U are right actually, documentation is actually written pretty ambigious. I was under the impression that private space would be an isolated environment. I still assume it is.
I've read https://developer.android.com/about/versions/15/features#private-space.
The private space uses a separate user profile
I assume that apps can't communicate between user profiles, at least not how user profiles are currently implemented in GOS.
The system sharesheet and the photo picker can be used to give apps access to content across spaces when the private space is unlocked.
This is written ambigious in my opinion, is it only system sharesheet and photopicker which can give apps acces to content across spaces? I assume this is only possible after user interaction first? At least i hope so. So can apps communicate, or can they access content after user interaction first. I hope and assume the latter.
Apps in the private space show up in a separate container in the launcher, and are hidden from the recents view, notifications, settings, and from other apps when the private space is locked.
Hmm, only when locked?
When a user locks the private space, the profile is stopped. While the profile is stopped, apps in the private space are no longer active and can't perform foreground or background activities, including showing notifications.
I guess its safe to assume that in a locked state, apps can't communicate between spaces. However i'm not so sure anymore what is actually the case in a unlocked state.
This is based on AOSP, and the implementation in GOS might be slighty different, i.e. more secured.
@Graphene1 Apologies, i should take back that 'no'. I hope a developer can chime in and give a definitive answer.
- Edited
r134a The information I have is that apps cannot communicate between private space and main profile at all, like for separate user profiles, except for three things:
- Clipboard is shared between private space and main profile.
- There is some means of granting apps access to files in the other profile, in a secure and private fashion, using file picker and similar. Meaning you as user must approve it before the app gets any access at all.
- Files can be transferred between profiles in some manner by you as the user, but not by apps.
Apps in the private space show up in a separate container in the launcher, and are hidden from the recents view, notifications, settings, and from other apps when the private space is locked.
r134a Hmm, only when locked?
I feel like this might be an important distinction.
Thinking about this from Google's perspective, they would probably want apps in the private space to be able to communicate with Play Services in the owner profile. If that is the only exception, that is probably prevented on GrapheneOS by running Play Services in the sandbox.
Or would they design the feature in a way that communication is enabled with any app in the owner profile when the Private Space is unlocked?

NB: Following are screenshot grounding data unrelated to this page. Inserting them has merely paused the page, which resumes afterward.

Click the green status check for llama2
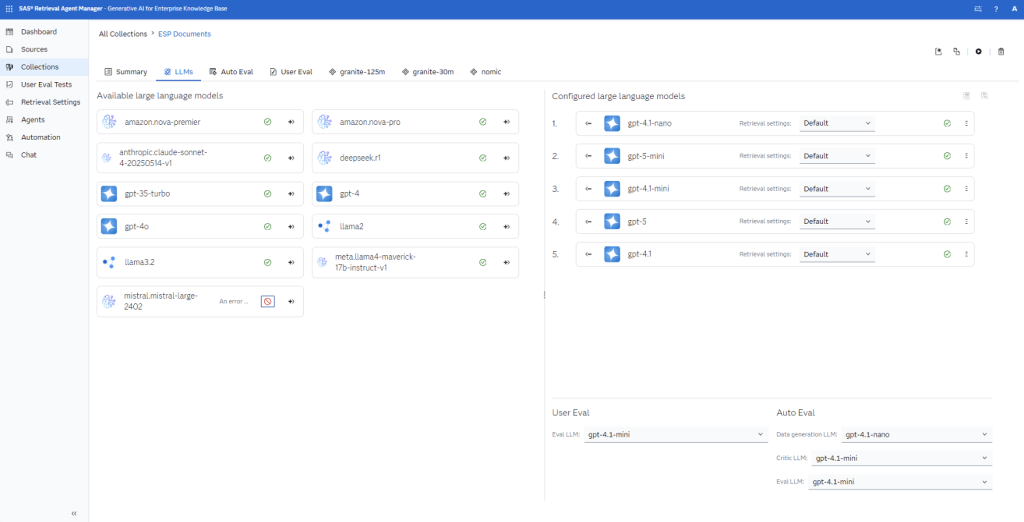The image size is (1024, 522). [482, 227]
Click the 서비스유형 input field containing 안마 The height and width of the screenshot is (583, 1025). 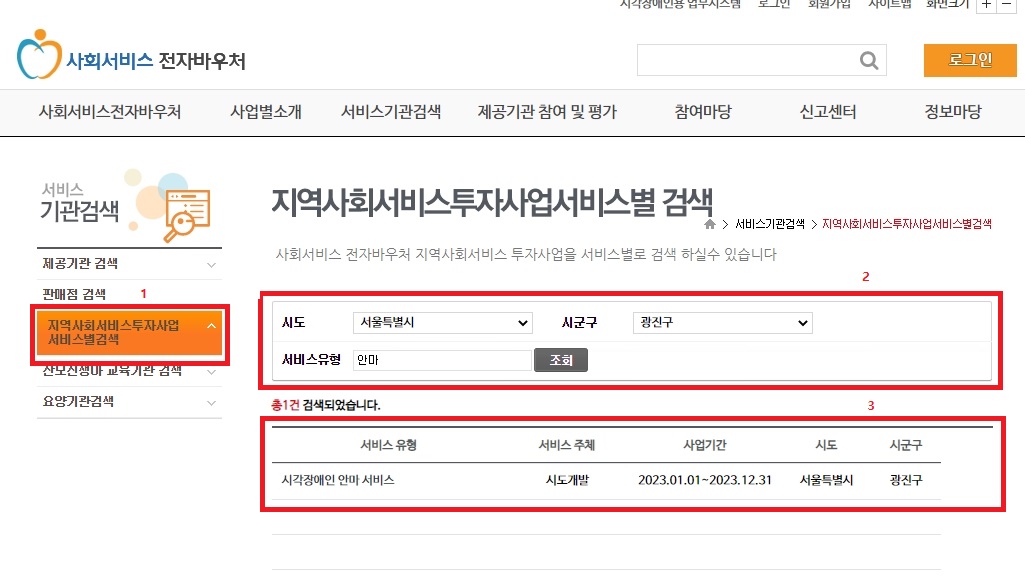coord(441,359)
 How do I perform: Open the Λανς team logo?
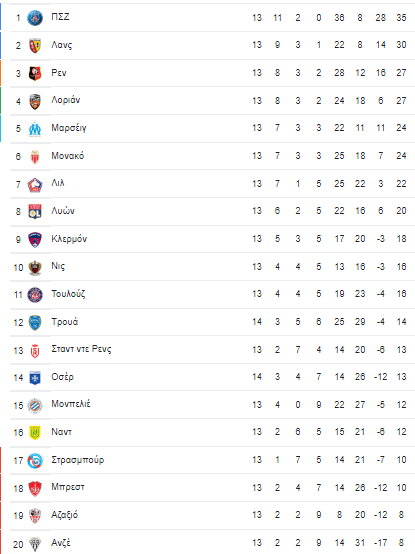pos(35,46)
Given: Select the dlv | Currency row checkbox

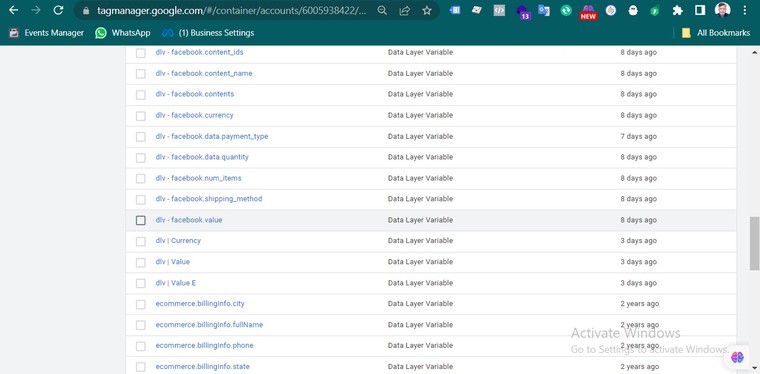Looking at the screenshot, I should [141, 241].
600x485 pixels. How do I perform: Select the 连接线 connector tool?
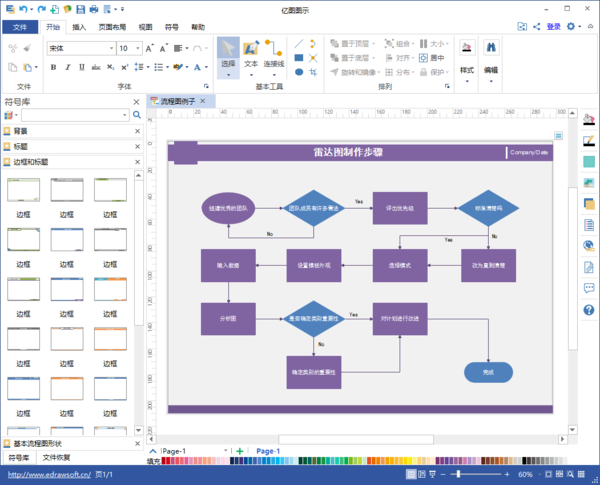(274, 57)
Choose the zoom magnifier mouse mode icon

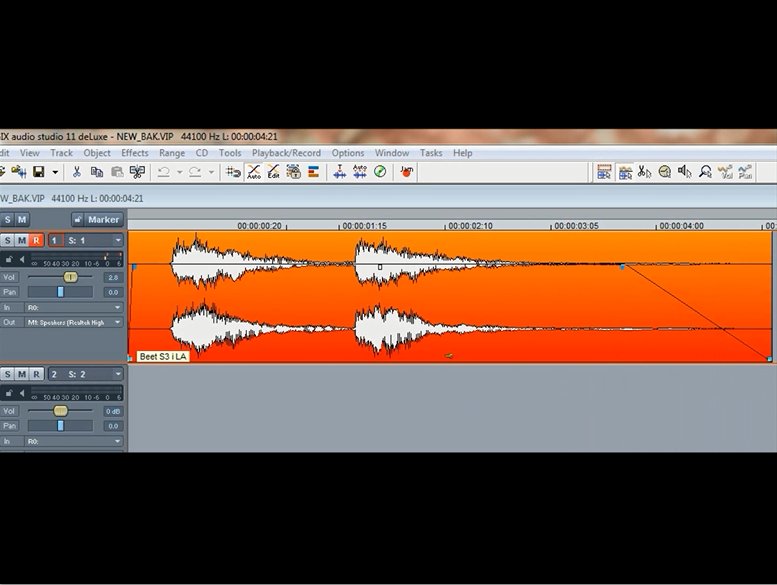pyautogui.click(x=706, y=172)
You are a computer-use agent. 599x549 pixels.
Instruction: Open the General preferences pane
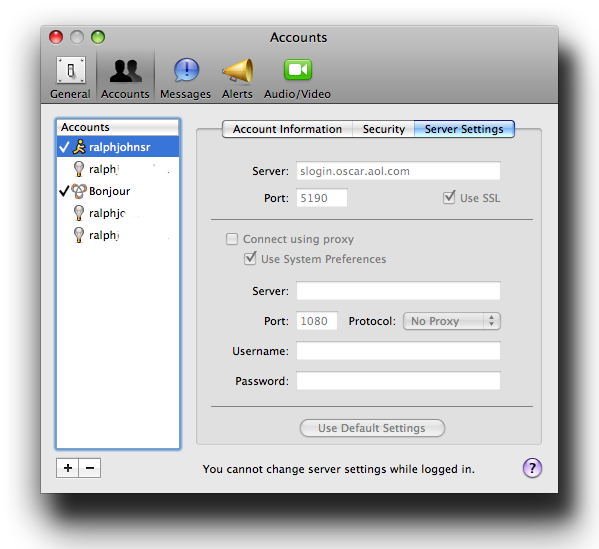(70, 78)
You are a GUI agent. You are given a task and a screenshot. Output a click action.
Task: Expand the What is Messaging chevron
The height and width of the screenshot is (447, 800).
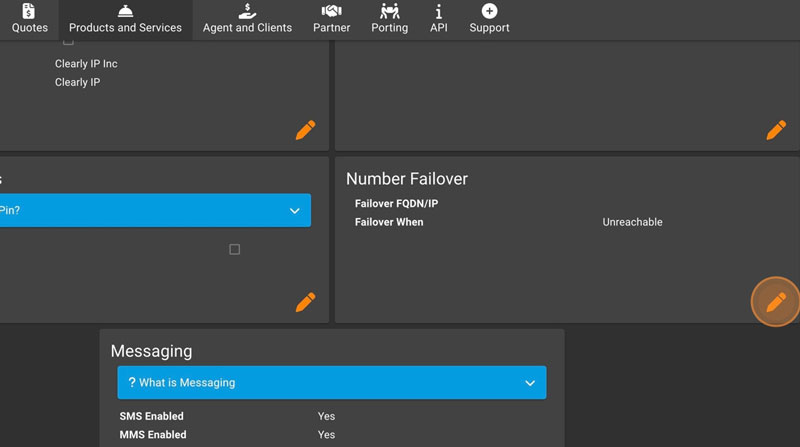coord(530,383)
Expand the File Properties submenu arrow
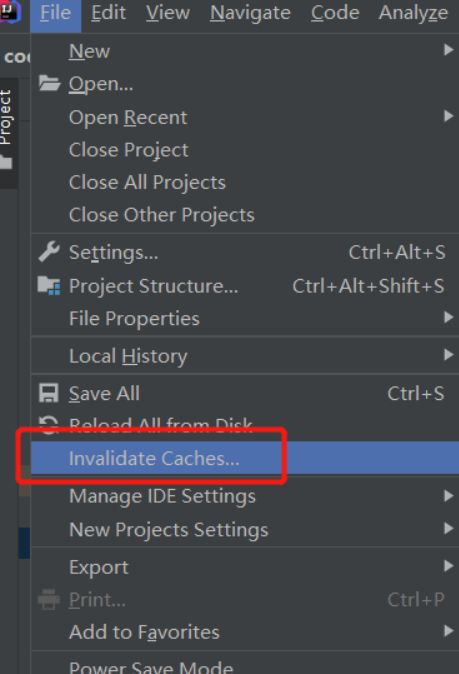The image size is (459, 674). [x=448, y=317]
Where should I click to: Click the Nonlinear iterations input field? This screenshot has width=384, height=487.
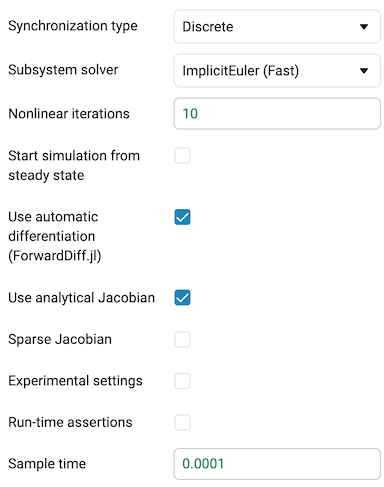pyautogui.click(x=277, y=114)
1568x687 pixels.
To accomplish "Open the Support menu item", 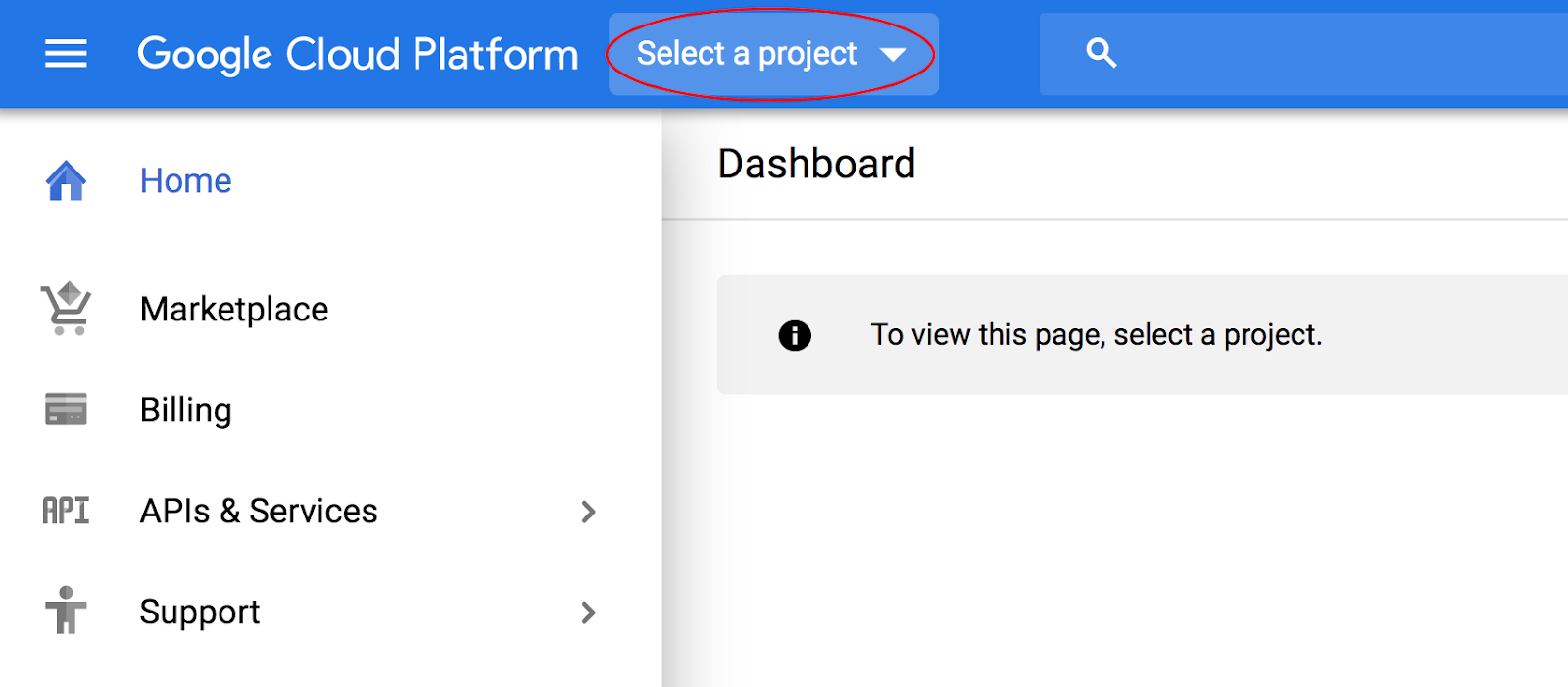I will pos(200,613).
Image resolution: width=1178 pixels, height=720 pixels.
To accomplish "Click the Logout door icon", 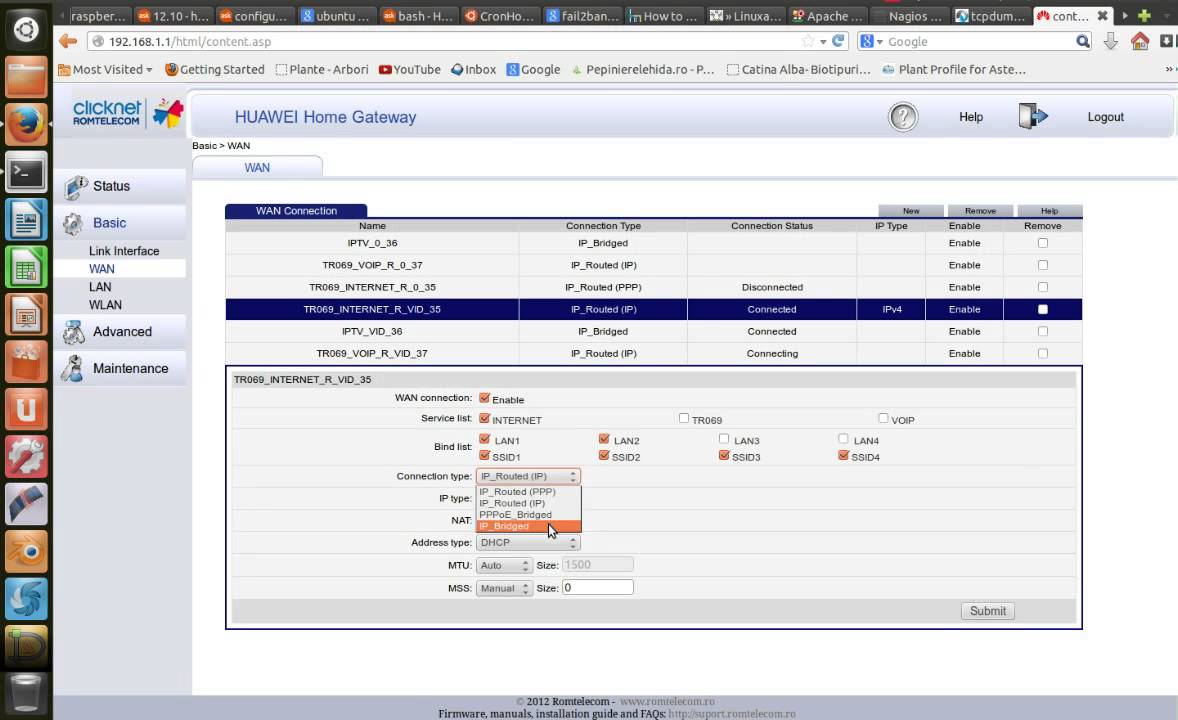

The developer docs seem to emphasize the use-case of keeping apps hidden from shoulder surfers, snoopers, or someone borrowing your phone, which is probably not the primary concern of GrapheneOS users.
The description sounds the same as the existing "work profile" feature. So: apps can't see each other across profiles and all data (e.g. files, contacts) are separate, but it is possible to manually share some data (e.g. you can make a screenshot and then "share" it with an app in the private space)
Apps in the private space show up in a separate container in the launcher, and are hidden from the recents view, notifications, settings, and from other apps when the private space is locked.
Do u know if apps in main profile can 'see' apps in private space when private space is unlocked?